Many tutors have reported that The Tutor Pages was their main source of clients and it must have been an unimaginably devastating shock to learn that the site had been disbanded with no warning, no consultation.
I am disturbed by reports that Superprof have been unhelpful and unwilling to issue refunds to clients unhappy about this extraordinary takeover, yet I am even more shocked by the behaviour of the now-defunct company they have bought. What kind of company says nothing about an impending takeover to its paying customers? This wouldn't matter so much if the new company had bought the domain name and maintained the service as it was - but this is emphatically not the case; indeed the look of the new site, the way it operates and its general approach could not be more different.

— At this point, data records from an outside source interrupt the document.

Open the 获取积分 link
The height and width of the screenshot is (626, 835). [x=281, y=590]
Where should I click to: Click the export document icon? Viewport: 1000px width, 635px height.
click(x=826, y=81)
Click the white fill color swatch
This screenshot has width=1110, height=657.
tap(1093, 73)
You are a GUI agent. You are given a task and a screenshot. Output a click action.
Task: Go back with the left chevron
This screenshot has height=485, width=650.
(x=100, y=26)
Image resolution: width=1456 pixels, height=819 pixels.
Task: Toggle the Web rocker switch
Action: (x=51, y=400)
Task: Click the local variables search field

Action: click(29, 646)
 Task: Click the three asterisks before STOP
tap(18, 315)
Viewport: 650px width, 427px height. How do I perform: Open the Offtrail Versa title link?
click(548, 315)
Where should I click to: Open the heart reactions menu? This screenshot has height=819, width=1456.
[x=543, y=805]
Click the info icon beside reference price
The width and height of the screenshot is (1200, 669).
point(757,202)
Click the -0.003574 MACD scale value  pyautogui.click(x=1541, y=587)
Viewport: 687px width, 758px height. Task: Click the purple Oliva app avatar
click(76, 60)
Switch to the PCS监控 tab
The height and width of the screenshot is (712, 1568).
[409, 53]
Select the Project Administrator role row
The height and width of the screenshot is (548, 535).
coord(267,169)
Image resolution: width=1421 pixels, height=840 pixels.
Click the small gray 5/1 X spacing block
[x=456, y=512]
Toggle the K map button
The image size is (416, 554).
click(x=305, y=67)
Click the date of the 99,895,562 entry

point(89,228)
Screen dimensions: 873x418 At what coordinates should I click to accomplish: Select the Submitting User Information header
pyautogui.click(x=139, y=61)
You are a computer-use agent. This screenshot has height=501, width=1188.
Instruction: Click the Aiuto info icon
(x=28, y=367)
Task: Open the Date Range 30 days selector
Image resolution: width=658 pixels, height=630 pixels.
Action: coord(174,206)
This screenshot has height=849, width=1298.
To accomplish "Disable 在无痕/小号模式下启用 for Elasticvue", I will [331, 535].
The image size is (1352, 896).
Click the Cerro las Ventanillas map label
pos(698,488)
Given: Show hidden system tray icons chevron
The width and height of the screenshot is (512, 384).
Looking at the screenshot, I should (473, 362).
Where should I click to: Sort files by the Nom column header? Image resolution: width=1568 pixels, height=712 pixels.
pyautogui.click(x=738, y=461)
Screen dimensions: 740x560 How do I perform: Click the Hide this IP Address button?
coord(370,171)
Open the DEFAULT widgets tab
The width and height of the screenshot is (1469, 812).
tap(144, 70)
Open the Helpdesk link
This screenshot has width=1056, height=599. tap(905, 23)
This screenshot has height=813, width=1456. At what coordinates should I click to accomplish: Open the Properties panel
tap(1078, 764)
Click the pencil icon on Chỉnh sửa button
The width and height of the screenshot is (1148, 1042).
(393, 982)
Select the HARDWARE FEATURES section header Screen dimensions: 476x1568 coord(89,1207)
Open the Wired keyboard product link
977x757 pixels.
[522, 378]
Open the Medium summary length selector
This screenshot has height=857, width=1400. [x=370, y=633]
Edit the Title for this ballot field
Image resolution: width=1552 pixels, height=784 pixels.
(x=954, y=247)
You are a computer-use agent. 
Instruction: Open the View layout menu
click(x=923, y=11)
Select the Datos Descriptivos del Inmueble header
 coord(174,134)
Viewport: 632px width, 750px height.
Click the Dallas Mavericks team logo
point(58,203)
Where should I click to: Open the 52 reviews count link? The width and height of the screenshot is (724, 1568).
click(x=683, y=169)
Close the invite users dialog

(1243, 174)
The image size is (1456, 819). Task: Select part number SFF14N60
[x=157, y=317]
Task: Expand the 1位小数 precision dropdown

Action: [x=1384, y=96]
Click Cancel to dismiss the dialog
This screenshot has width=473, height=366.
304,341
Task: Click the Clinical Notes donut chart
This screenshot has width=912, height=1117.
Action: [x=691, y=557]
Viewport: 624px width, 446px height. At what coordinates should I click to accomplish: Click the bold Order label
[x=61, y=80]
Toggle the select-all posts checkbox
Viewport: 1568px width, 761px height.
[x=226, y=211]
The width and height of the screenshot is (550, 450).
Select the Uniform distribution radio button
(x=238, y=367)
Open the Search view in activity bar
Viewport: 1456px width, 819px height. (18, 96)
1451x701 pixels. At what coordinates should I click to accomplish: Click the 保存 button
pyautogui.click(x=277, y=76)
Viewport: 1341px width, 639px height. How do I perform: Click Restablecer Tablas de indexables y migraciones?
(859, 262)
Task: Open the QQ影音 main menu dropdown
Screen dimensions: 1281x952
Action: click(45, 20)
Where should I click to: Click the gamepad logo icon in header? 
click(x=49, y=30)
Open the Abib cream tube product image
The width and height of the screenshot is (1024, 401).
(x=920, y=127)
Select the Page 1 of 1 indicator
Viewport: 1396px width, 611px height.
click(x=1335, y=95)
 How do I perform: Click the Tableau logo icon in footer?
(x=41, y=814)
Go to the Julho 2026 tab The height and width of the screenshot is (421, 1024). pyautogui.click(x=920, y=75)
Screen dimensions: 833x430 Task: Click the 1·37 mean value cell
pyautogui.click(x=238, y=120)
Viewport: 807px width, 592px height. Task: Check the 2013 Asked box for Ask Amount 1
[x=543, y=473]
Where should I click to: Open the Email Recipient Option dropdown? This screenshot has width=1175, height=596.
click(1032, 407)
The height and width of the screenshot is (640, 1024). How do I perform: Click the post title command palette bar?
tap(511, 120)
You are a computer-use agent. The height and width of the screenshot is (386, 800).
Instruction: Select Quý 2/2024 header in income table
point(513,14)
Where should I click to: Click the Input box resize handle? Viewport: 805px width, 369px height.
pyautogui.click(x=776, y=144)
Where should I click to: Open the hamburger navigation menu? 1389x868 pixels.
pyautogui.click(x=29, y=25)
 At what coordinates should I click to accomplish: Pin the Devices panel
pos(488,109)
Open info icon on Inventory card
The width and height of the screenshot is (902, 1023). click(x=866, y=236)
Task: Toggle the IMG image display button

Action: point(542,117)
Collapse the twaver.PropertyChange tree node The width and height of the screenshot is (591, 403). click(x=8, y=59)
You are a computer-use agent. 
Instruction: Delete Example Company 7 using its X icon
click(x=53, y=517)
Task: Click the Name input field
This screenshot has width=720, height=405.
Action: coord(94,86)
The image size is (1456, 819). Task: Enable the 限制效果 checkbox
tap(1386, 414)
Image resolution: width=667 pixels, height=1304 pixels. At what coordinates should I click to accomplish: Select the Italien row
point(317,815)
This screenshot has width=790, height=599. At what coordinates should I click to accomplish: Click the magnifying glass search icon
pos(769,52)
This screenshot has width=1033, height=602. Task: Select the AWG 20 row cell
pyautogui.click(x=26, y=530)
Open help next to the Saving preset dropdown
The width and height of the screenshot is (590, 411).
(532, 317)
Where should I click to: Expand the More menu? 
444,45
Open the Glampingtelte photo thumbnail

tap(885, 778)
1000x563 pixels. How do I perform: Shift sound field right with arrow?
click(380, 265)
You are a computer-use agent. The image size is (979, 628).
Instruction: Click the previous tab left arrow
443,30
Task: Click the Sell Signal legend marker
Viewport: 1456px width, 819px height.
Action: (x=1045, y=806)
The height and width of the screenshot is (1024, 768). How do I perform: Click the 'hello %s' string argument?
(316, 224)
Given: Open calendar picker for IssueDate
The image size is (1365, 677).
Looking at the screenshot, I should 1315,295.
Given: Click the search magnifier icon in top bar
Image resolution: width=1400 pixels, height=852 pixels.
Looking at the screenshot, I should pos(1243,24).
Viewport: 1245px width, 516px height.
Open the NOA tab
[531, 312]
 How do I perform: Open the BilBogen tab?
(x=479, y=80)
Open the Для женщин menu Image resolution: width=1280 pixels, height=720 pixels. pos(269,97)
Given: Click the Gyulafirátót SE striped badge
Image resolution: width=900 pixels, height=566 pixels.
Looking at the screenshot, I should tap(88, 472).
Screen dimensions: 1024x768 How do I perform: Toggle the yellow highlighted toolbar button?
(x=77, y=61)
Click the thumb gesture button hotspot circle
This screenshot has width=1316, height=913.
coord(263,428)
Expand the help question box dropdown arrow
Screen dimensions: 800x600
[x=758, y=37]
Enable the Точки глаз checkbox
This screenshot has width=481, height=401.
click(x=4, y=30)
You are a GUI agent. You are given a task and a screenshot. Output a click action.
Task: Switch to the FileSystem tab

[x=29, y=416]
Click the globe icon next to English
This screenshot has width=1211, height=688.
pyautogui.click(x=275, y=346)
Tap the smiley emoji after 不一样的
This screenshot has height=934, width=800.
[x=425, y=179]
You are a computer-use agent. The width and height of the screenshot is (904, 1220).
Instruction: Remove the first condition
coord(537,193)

Superprof operates under a completely different business model from that set up by The Tutor Pages. Tutors can sign up for free but are (of course) encouraged to "upgrade" to what's marketed as a superior service for a fee (and I wonder whether tutors previously signed up to The Tutor Pages were assumed to be new paying customers for Superprof? Hmmmm). Their main source of revenue, however, lies in charging potential clients for tutors' contact details. They are by no means the only company that operate under this model and I'm not saying it's a bad one - the point is that the model is completely different from that used by the purchased company. Tutors (myself included) who had previously signed up to the now-defunct Tutor Pages paid a fee upfront to advertise on the site - potential clients were not charged. I can see why people are angry at being migrated to a site that operates under a completely different model, as well as one that is yet to prove itself as a reliable source of UK-based clients.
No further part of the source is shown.